## SOURCE TEXT
Start of Block

The father of four said he wasn’t anxious about being the first.

Ed Negri, who died about two months ago at age 91, co-owned the restaurant and invited the Sheltons to eat at Herren’s.

It was a turbulent time. In nearby Birmingham, Ala., Eugene “Bull” Connor, the commissioner of public safety and a die-hard segregationist, was determined to crush the civil rights movement. That same year, the Rev. Martin Luther King Jr. penned his iconic “Letter from Birmingham Jail.”

The Ku Klux Klan picketed Herren’s. Some customers swore they’d never eat there again. The mail poured in — some positive, much of it negative. Negri was called a “capitalistic communist.” In previous media reports, Negri said he lost $40,000 worth of business in the first year he ran his restaurant as an integrated business.

Paul Negri said he and his siblings were largely insulated from the controversy surrounding their father’s decision to integrate the family-owned restaurant, which was known for its sweet rolls.

“I was not aware of his decision at the time, but after the fact, I discovered they (his parents) were keeping it pretty quiet because of all the hate mail and threats,” said Negri, who was in high school at the time and now lives in Summerville, S.C. The letters were “pretty scary stuff.”

He’s not surprised, though, that his dad would take that stand. “My dad didn’t like the N-word,” he said. “He was a very giving and loving soul.”

End of Block

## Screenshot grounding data
Start of Block

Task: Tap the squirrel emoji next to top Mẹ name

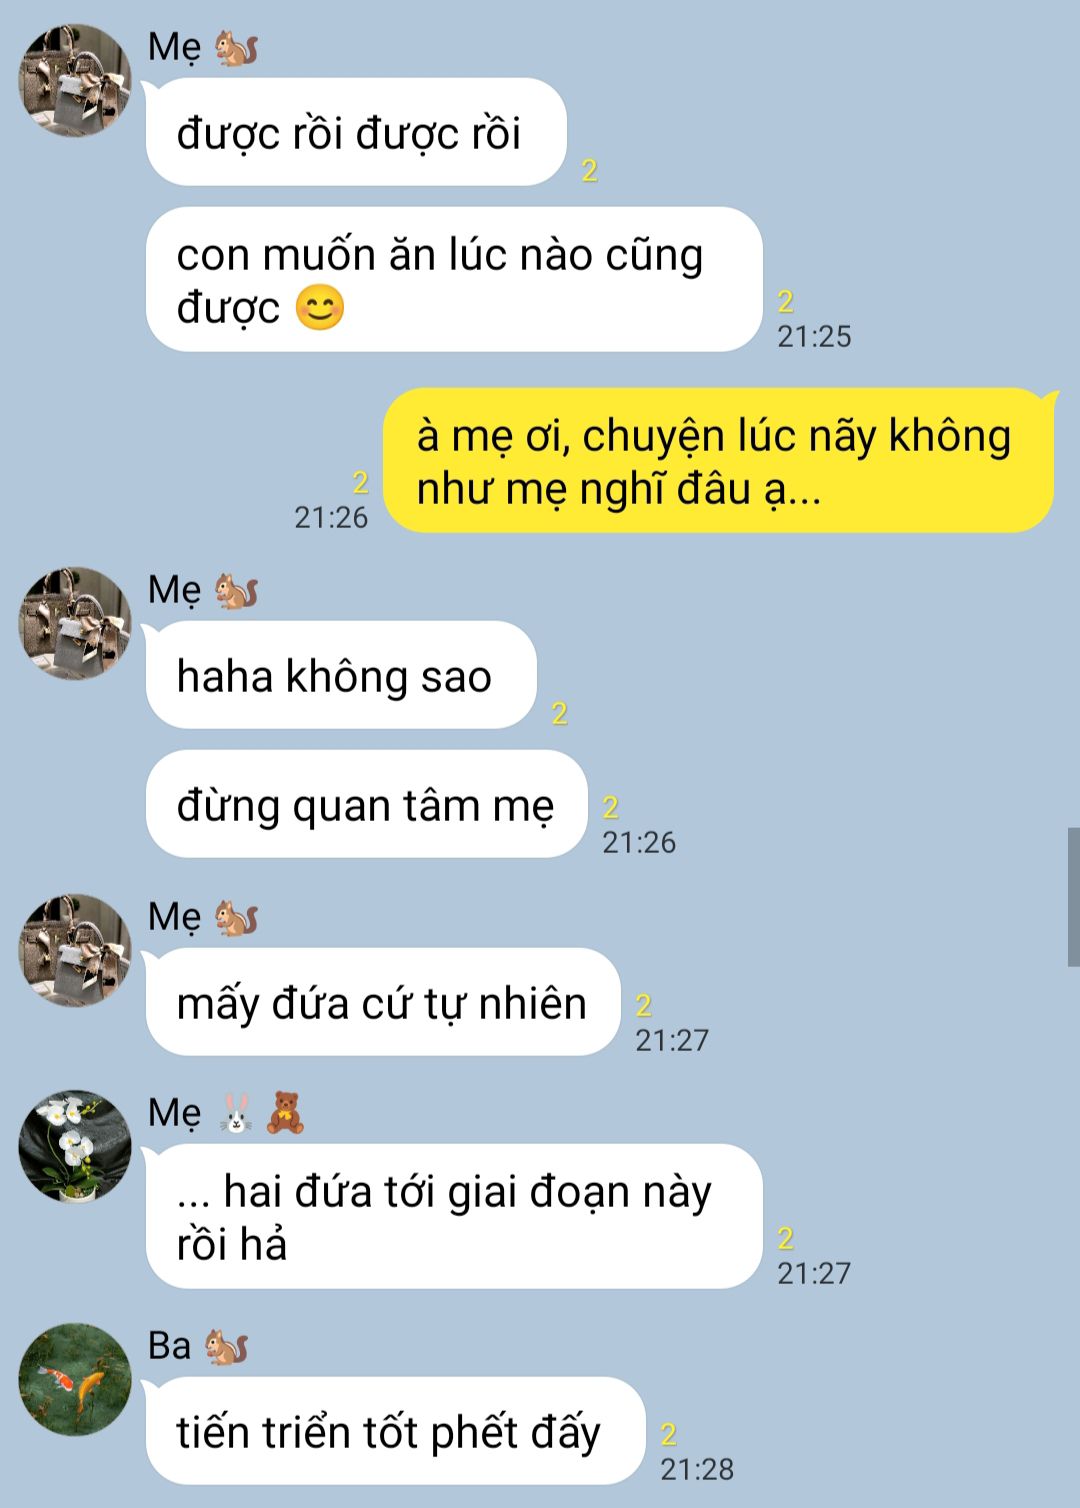Action: click(237, 48)
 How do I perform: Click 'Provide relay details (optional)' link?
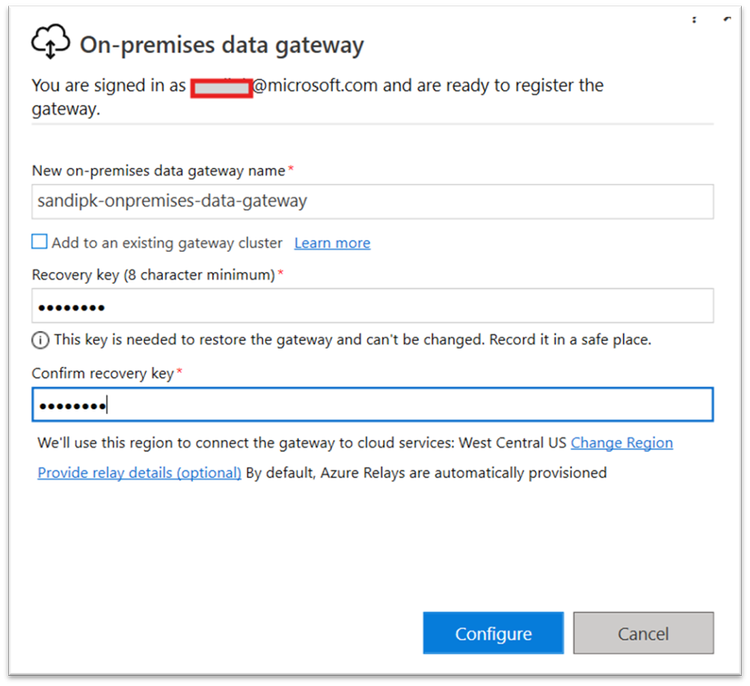tap(139, 472)
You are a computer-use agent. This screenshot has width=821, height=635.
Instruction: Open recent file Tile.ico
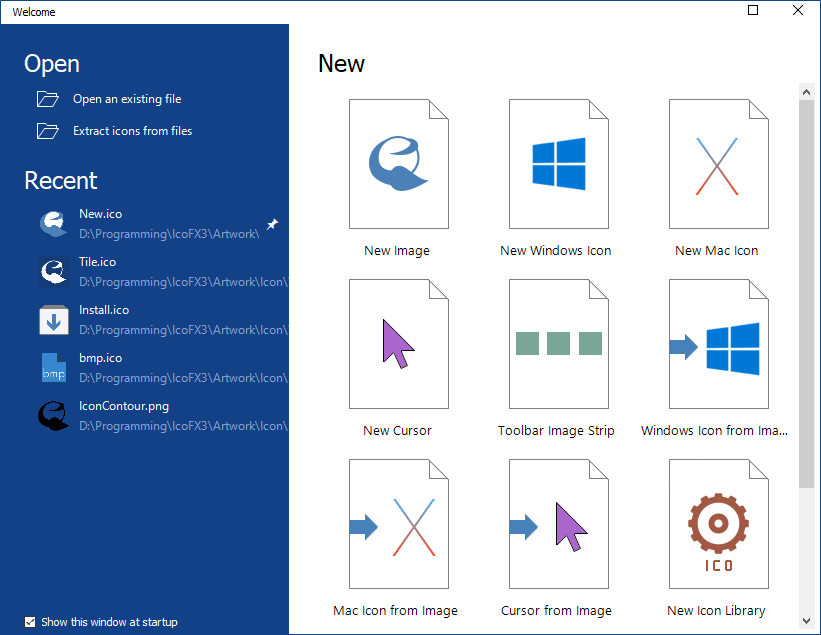tap(97, 262)
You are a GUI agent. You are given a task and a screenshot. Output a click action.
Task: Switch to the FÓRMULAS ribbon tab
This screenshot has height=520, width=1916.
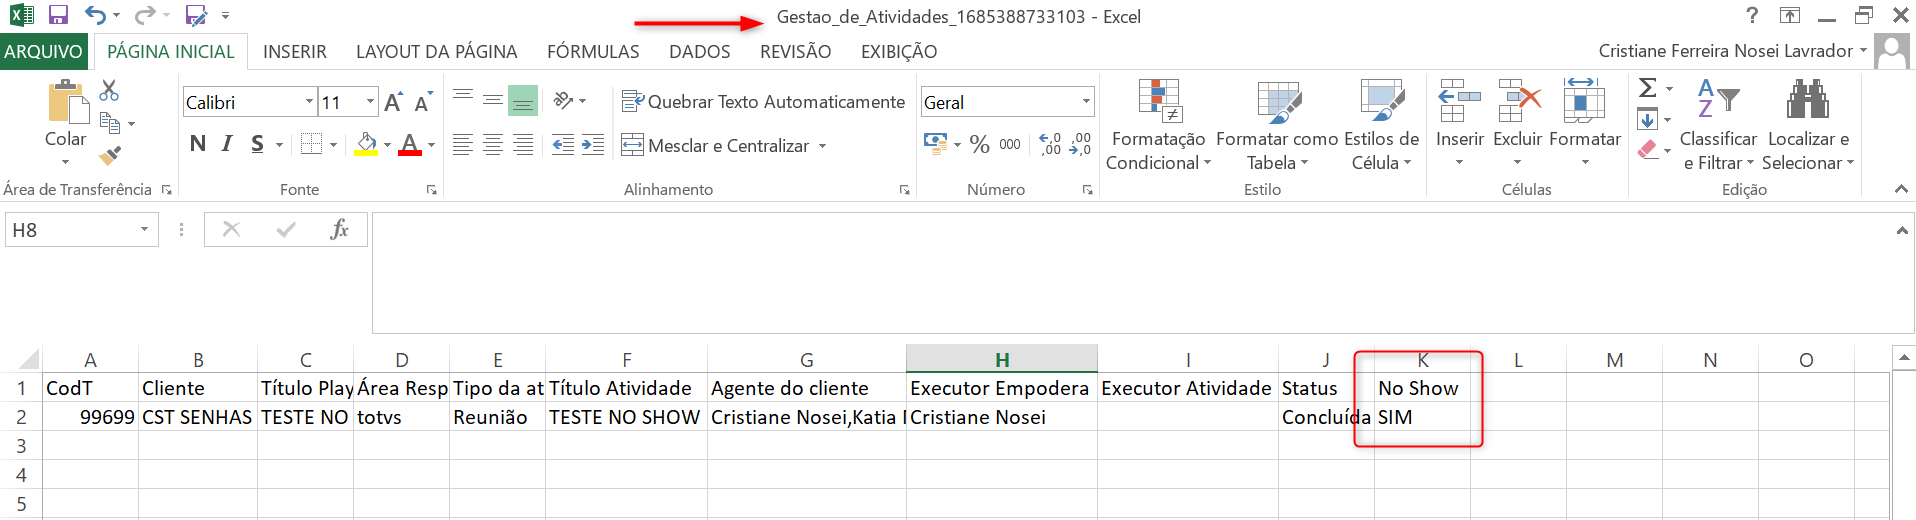click(x=593, y=51)
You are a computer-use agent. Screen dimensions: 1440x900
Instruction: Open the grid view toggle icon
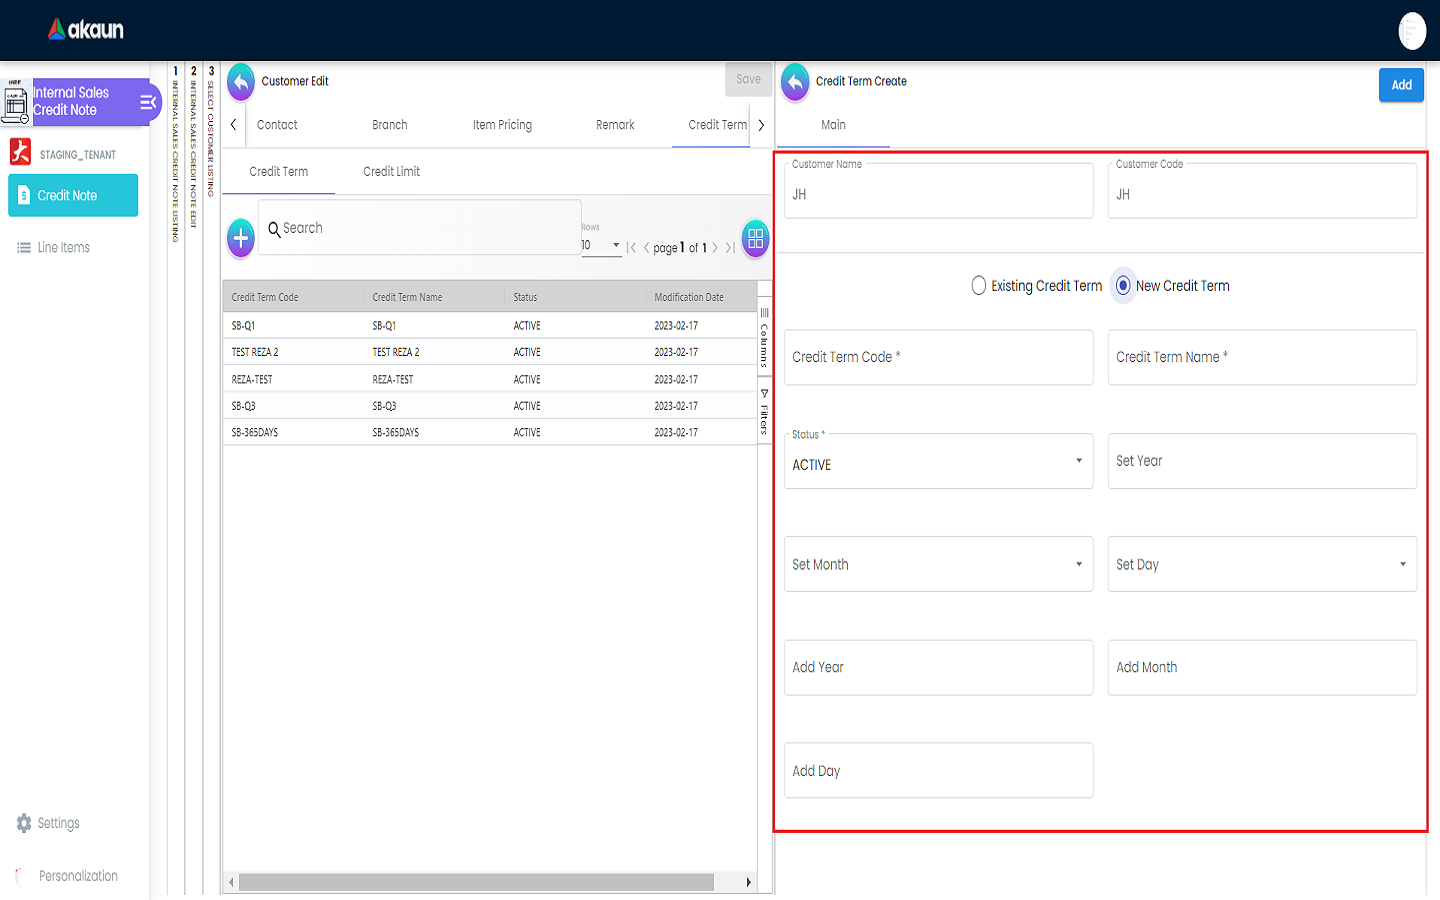click(x=755, y=239)
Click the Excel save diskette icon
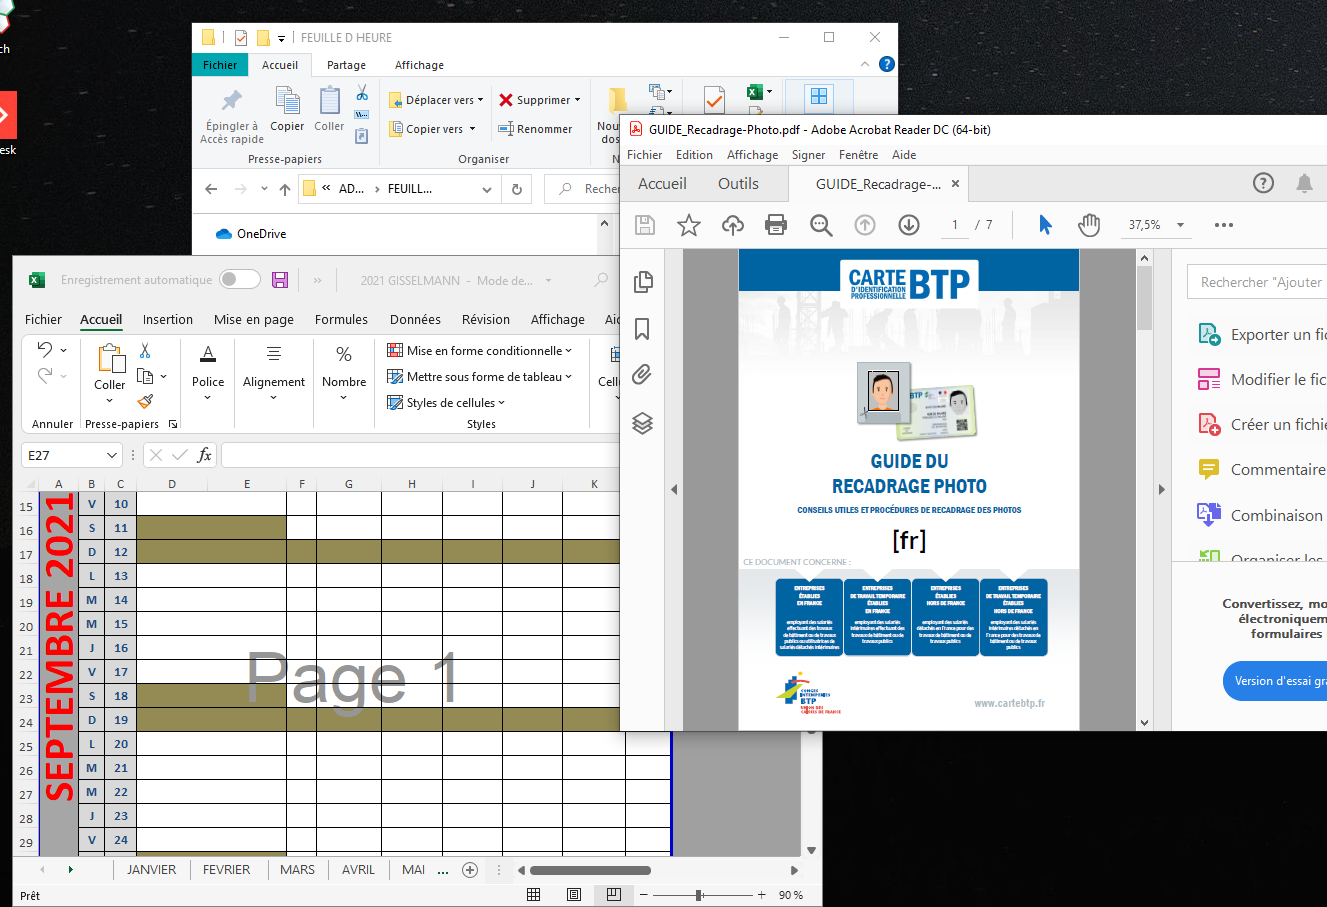The width and height of the screenshot is (1327, 907). coord(280,280)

End of Block

## PROBLEMS TO SOLVE
a – Echo the passage about the integration of Herren's restaurant between "The Ku Klux" and "an integrated business.", inclusive.
b – Carry on the account of Herren's restaurant and its integration from its final sentence.

## ANSWERS BY ITEM NUMBER
a –
The Ku Klux Klan picketed Herren’s. Some customers swore they’d never eat there again. The mail poured in — some positive, much of it negative. Negri was called a “capitalistic communist.” In previous media reports, Negri said he lost $40,000 worth of business in the first year he ran his restaurant as an integrated business.

b –
In his book, “Herren’s: An Atlanta Landmark,” Ed Negri wrote about a series of meetings of the city’s restaurateurs called by businessman Ed Noble in 1963. Noble wanted to discuss the racial unrest sweeping the South and how it might affect Atlanta. He was particularly concerned about what was going on in Birmingham. Similar happenings here could hurt those in the meetings and the community.

Noble, wrote Negri, pointed out that students at Atlanta’s historically black colleges would soon be on summer break and that there had already been sit-ins in the city. It was only a matter of time before they would be forced to open their dining facilities.

“He said that we should consider discussing that possibility to determine a plan of action that we might better control in our own community, rather than waiting for outsiders to dictate the terms,” Negri wrote. In a documentary about the restaurant, Negri said he weighed the pros and cons. He knew that patrons could easily take their business to other nice restaurants downtown.

Negri said that a friend, a salesman for the kitchen equipment division of a major corporation, told him the civil rights activity in Birmingham had “practically killed his business there.”

Noble, said Negri, thought they should start serving everyone, regardless of race. The discussions went back and forth and were once disrupted by Lester Maddox, an avowed segregationist, owner of the popular Pickrick Cafeteria and later Georgia governor, who urged others to walk out.

Sometimes members of the black community were invited, and Shelton attended at least one of those meetings.

Delores Shelton, in the documentary, talked about taking their children downtown to buy shoes. She said the children would get hungry and “they’d want to eat,” she said. “Well there was no place downtown for them to eat.”

As in many cases, the impetus for change was often a mixture of pragmatism and genuine belief in doing what is right, said Cliff Kuhn, an associate professor of history at Georgia State University.

Bill and Peg Balzer, who later bought the site and donated it to the Theatrical Outfit, became good friends with Negri. “Ed said his mouth got the best of him and he said, ‘I’ll do it’,” Bill Balzer said.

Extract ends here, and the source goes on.